Yebizoラウンドテーブル「映画/映像/風景論―1960年をめぐって」@第3回恵比寿映像祭
Yebizoラウンドテーブル「映画/映像/風景論―1960年をめぐって」@第3回恵比寿映像祭
若手の映画研究者、平沢剛のモデレーションによる、1960年代の日本の映像文化をめぐるシンポジウム。ゲストはオーストリアの映画研究者、ローランド・ドメーニグと詩人の松井茂。
平沢は西欧で日本映画が見直されていることに触れ、1960年代の映画製作環境としてのATG(日本アート・シアター・ギルド)の再評価を訴える。
また、大島渚による「絞首刑(1968年)」の予告編を上映し、運動としての映画制作・映画鑑賞についても言及した。
ローランドはこれまでの映画評論や映画研究が劇映画というごく一部(氷山の一角)に限られており、ドキュメンタリー、自主制作、ピンク映画、テレビ映画、教育映画、PR映画などについても意識する必要があると述べる。
特に岩波映画が後年多くの人材を輩出したことに触れ、黒木和雄の「とべない沈黙(1966年)」の一部を上映した。
松井は「東野芳名のテレビ的な…」と題して、アートとテレビの関係について国内外の事象を紹介しつつ、両者の関係性について問題提起する。

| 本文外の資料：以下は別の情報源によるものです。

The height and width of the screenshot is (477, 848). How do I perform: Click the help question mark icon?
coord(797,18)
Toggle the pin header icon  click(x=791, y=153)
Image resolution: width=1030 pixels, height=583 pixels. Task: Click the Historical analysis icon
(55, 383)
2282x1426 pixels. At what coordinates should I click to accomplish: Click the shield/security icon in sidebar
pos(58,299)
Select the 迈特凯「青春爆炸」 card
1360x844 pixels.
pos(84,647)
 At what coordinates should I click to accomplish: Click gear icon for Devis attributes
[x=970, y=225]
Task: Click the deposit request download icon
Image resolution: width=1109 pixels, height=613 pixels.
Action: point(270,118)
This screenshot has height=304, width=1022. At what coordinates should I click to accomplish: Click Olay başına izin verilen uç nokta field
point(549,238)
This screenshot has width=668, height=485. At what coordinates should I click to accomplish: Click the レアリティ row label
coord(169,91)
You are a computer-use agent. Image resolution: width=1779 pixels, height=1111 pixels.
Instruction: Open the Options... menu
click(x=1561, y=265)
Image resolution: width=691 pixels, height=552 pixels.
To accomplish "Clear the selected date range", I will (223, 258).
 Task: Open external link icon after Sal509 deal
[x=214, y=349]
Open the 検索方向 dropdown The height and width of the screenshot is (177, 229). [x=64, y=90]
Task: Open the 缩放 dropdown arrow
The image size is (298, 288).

「テレビ番組とCMの関係はコンバインである」、「アンディ・ウォーホルのジャッキーはテレビ画面で見るために作られた」などとした東野芳名の記述を引用した。
いずれも興味深い議論であった。
私はアートアーカイブに関心があって、これに関する議論にはそれなりに触れてはいるのだが、こうした1960年代の実験映画という極めて限定的な分野についての研究に関わっている人がいるとは知らなかった。
それに、シンポジウムが100名ほどの会場がいっぱいになる盛況であることも驚きだった。来場者はいずれもリアルタイムでATG映画など見たことがないだろう年代ばかりだったが。
先日の慶應アートセンターによるシンポジウムも、かなりコアな研究分野だと思ったが、これは美術史の一環として議論できる分やりやすいのかもしれない。
今回のテーマは映像史とか映画史という、まだ歴史の浅い分野におけるさらにマイナーな分野の研究である。これを文化史のなかに埋没させず、独立した一分野として確立させるにはかなりの苦労がありそうだ。
ただ、その時代の映画製作に実際い関わっていた方々が会場に来て発言していたが、このようにまだ存命の当事者がいることが大きな力になるようだろう。